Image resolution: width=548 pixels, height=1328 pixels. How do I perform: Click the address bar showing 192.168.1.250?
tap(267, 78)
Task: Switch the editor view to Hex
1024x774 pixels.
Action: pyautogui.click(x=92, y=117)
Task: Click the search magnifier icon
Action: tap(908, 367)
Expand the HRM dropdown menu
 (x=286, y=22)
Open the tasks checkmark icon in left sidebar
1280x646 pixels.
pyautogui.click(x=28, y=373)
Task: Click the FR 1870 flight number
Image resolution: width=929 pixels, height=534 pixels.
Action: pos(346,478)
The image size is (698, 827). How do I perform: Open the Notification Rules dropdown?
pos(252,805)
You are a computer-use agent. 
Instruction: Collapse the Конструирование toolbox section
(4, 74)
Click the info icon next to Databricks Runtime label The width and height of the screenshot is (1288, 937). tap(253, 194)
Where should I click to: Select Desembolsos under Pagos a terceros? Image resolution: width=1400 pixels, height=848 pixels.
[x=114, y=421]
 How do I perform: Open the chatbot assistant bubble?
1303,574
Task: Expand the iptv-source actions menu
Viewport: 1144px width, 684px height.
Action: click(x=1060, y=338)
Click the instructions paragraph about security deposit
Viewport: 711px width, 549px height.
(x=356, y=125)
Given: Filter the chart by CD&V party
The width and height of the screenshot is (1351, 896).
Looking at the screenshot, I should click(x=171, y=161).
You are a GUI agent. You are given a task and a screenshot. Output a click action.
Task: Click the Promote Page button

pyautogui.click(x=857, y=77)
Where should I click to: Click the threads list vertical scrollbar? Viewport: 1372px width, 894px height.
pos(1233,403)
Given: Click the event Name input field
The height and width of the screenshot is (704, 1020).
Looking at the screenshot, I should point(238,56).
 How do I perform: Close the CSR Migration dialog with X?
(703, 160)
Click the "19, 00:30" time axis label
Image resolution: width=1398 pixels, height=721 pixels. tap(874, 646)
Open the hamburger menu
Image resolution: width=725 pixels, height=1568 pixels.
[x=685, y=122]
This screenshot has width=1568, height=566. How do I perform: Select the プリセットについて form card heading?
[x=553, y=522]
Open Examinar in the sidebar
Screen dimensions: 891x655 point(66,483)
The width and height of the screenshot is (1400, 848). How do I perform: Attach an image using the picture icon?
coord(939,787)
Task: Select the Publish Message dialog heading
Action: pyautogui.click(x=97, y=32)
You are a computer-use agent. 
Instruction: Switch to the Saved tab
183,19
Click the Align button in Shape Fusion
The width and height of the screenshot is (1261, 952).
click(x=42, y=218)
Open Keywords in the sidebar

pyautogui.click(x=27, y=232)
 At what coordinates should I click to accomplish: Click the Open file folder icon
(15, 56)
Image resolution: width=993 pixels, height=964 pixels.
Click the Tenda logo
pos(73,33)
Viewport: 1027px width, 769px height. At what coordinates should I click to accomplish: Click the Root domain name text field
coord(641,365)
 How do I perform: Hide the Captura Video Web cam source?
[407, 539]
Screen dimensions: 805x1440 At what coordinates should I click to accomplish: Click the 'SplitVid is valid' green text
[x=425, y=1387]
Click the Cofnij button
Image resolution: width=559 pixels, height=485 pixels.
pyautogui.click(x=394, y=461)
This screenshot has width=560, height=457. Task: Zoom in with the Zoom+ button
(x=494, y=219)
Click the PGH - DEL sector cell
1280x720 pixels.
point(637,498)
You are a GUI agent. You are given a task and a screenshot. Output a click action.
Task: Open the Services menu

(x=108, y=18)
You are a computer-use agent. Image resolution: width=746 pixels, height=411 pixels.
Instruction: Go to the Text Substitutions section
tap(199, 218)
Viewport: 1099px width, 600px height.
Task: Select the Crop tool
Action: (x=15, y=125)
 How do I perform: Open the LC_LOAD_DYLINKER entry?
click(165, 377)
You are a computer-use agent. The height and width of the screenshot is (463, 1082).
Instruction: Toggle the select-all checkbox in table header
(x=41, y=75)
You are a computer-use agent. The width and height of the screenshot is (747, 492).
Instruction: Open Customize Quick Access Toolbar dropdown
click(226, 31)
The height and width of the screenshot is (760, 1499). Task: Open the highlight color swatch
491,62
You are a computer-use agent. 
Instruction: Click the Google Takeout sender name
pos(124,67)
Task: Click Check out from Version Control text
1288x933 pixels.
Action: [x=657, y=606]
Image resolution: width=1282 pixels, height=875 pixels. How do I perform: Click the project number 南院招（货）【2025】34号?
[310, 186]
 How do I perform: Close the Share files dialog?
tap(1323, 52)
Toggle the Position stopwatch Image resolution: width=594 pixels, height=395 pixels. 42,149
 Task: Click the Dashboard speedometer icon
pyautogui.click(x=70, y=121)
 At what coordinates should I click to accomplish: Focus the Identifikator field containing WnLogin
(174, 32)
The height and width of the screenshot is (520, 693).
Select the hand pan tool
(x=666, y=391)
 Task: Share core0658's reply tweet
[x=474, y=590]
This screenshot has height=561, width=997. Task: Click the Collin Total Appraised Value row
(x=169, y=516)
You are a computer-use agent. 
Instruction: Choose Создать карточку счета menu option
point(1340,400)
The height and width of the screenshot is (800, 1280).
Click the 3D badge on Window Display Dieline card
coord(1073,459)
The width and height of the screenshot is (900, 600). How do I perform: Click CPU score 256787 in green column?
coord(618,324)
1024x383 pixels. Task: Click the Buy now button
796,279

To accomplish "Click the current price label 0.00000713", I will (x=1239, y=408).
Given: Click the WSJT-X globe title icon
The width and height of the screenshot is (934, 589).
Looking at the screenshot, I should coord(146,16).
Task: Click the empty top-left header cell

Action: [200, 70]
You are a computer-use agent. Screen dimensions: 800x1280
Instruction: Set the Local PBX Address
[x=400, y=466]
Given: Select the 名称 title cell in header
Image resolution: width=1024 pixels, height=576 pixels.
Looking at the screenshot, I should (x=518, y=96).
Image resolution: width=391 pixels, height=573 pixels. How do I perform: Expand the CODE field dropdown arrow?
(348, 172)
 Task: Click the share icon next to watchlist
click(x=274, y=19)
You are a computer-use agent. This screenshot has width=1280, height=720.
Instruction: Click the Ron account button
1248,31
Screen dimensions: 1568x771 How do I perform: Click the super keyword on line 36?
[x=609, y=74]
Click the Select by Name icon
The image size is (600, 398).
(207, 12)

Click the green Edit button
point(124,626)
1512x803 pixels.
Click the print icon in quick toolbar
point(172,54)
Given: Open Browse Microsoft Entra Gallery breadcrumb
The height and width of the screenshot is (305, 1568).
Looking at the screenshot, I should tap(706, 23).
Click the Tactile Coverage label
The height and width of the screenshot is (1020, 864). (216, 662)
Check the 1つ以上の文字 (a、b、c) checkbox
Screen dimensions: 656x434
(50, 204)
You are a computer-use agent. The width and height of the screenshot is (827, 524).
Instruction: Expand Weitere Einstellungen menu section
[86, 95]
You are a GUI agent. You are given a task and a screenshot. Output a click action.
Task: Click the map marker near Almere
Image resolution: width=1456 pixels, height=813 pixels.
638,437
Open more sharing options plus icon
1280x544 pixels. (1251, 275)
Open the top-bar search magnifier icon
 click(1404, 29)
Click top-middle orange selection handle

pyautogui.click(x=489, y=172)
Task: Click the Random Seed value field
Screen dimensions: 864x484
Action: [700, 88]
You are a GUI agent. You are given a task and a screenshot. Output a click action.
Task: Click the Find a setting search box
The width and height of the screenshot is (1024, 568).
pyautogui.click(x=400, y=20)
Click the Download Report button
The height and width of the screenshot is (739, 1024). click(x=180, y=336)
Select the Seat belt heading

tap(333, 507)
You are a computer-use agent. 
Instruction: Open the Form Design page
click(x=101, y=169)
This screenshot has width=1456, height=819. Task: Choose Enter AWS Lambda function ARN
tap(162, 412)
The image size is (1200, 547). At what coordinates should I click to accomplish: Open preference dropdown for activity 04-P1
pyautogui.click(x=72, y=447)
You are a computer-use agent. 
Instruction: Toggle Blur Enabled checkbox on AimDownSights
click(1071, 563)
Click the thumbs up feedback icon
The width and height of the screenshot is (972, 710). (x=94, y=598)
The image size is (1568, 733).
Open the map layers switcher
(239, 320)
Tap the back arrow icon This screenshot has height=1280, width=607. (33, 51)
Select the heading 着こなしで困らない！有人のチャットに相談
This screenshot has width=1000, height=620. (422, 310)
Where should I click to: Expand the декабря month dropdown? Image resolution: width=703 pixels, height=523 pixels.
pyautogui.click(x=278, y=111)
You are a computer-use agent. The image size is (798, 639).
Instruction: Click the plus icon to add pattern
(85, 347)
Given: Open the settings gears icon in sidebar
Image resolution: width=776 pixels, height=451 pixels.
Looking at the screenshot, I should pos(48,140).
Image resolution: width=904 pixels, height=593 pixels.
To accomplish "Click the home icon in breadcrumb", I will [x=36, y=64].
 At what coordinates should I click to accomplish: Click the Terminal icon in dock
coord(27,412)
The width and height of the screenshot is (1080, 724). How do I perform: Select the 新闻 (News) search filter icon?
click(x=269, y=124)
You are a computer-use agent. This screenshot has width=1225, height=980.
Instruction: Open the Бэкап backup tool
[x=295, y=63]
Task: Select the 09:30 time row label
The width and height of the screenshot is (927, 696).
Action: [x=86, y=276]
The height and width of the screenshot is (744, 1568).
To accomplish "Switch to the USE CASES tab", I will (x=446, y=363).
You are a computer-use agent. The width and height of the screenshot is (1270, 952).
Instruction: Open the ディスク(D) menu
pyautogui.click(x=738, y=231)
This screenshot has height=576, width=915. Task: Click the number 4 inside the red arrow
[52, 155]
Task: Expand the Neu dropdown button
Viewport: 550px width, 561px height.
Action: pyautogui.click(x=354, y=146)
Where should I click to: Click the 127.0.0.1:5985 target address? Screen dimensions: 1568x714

Task details =
Copy out the rows from the line with "is (1270, 952)." up to and including the line with "Action: pyautogui.click(x=354, y=146)", reproducing each line verbatim.

Expected answer =
You are a computer-use agent. The width and height of the screenshot is (1270, 952).
Instruction: Open the ディスク(D) menu
pyautogui.click(x=738, y=231)
This screenshot has height=576, width=915. Task: Click the number 4 inside the red arrow
[52, 155]
Task: Expand the Neu dropdown button
Viewport: 550px width, 561px height.
Action: pyautogui.click(x=354, y=146)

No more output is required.